[Given records]
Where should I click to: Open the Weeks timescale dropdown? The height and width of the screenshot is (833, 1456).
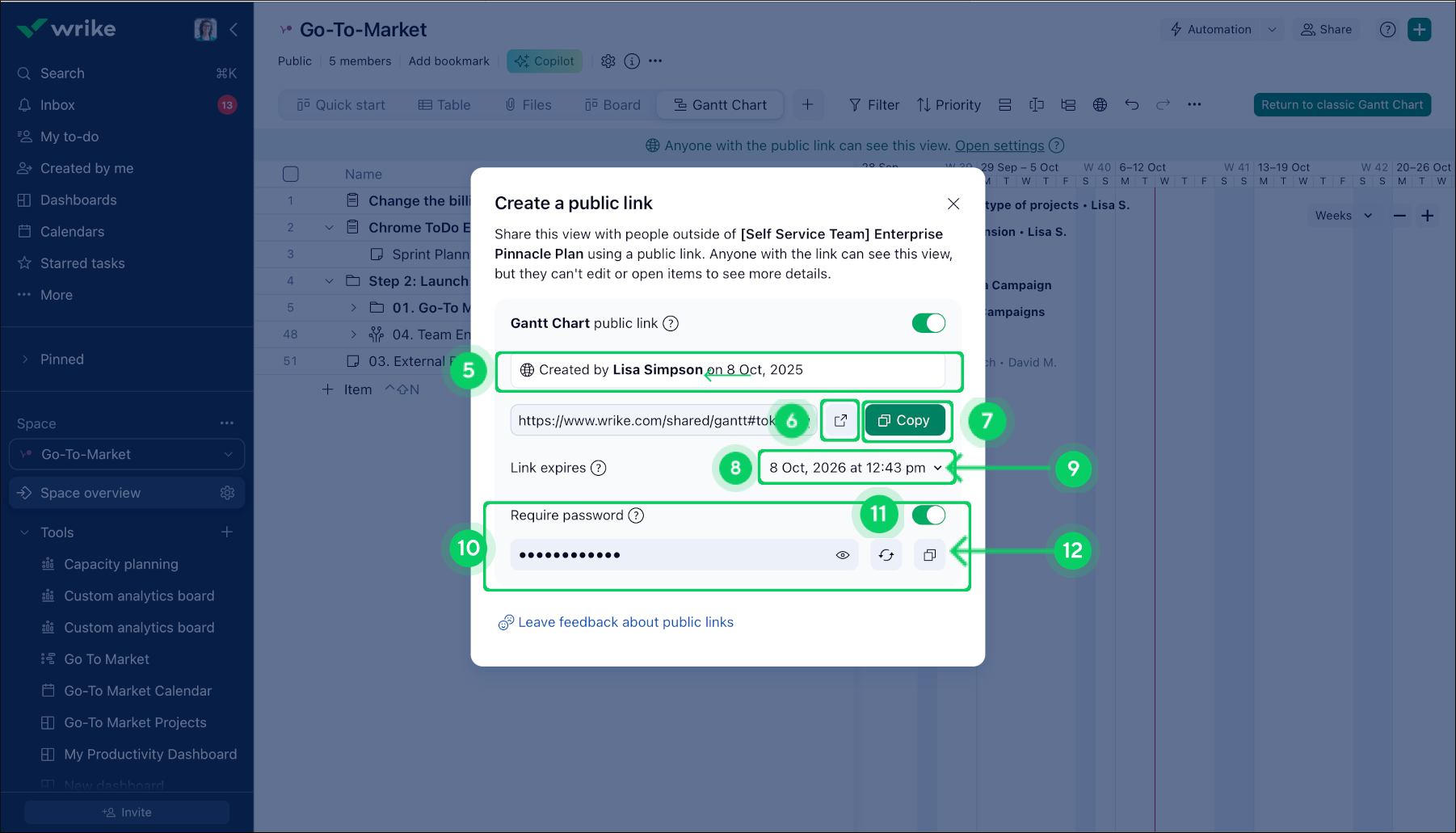click(x=1343, y=216)
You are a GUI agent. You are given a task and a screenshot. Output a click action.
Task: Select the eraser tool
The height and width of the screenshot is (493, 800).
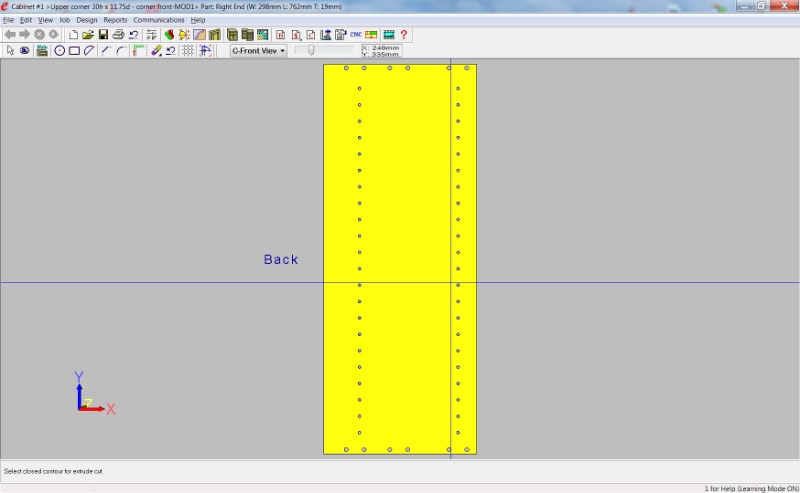pyautogui.click(x=156, y=50)
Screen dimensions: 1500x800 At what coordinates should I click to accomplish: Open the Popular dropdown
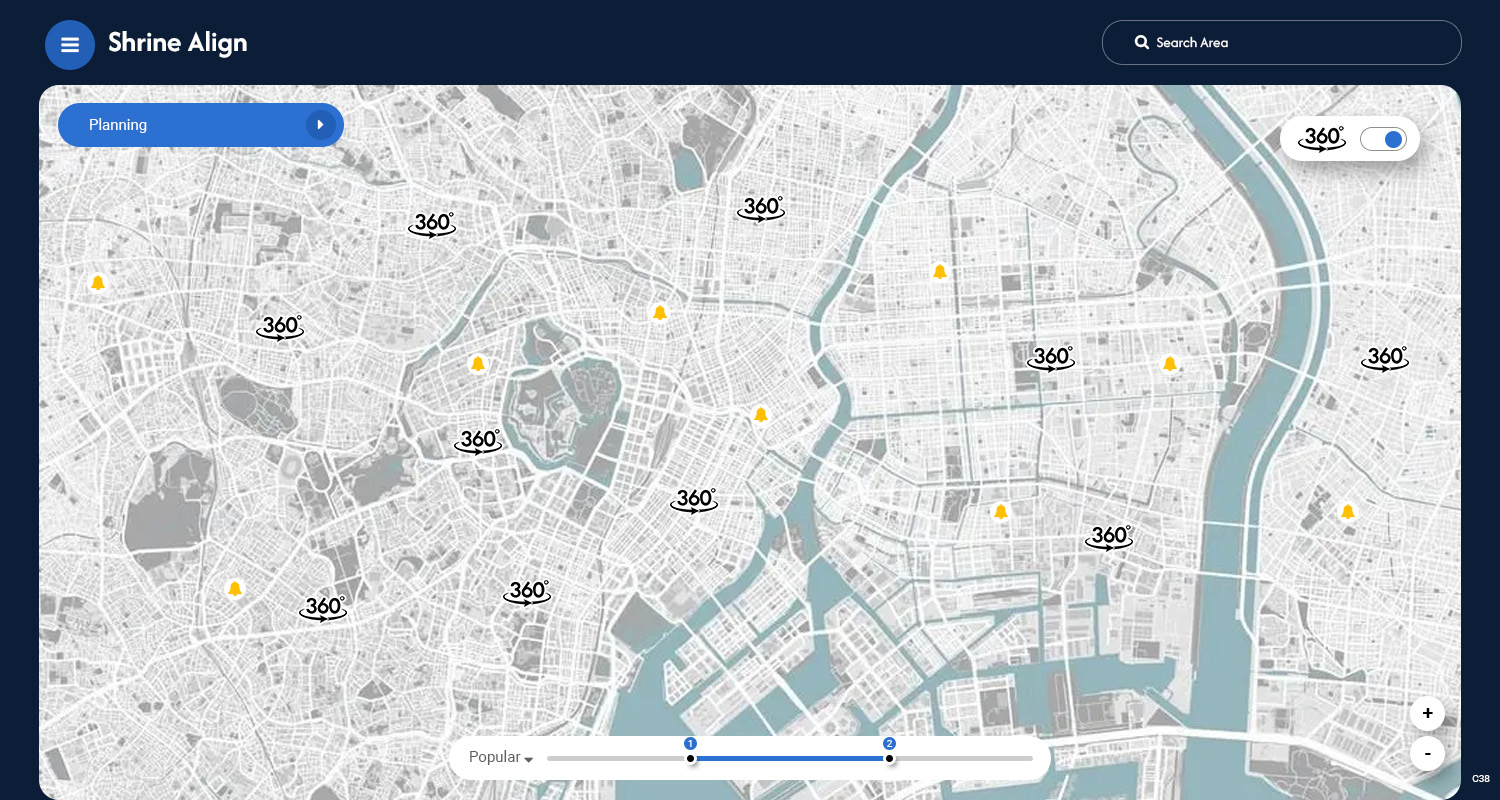(x=501, y=758)
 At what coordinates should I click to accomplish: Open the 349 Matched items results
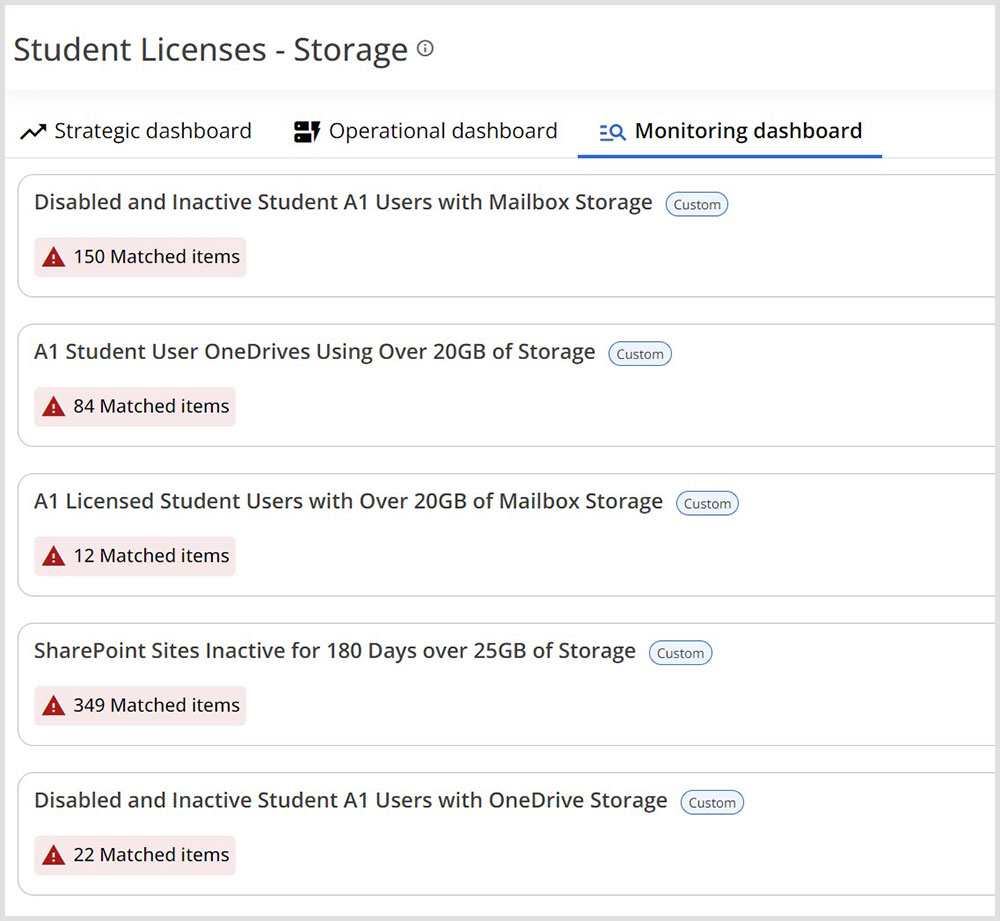pos(140,705)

[Problem]
Reproduce every line of the records above word for word, but omit the pictures.

[Finished answer]
Where should I click to: Open the Weeks timescale dropdown? The height and width of the screenshot is (833, 1456).
click(x=1343, y=216)
You are a GUI agent. You are given a task and a screenshot. Output a click action.
Task: Select the eraser tool
The height and width of the screenshot is (493, 800).
pyautogui.click(x=156, y=50)
Screen dimensions: 1500x800 At what coordinates should I click to accomplish: Open the Popular dropdown
(x=501, y=758)
 At what coordinates should I click to accomplish: Open the 349 Matched items results
pos(140,705)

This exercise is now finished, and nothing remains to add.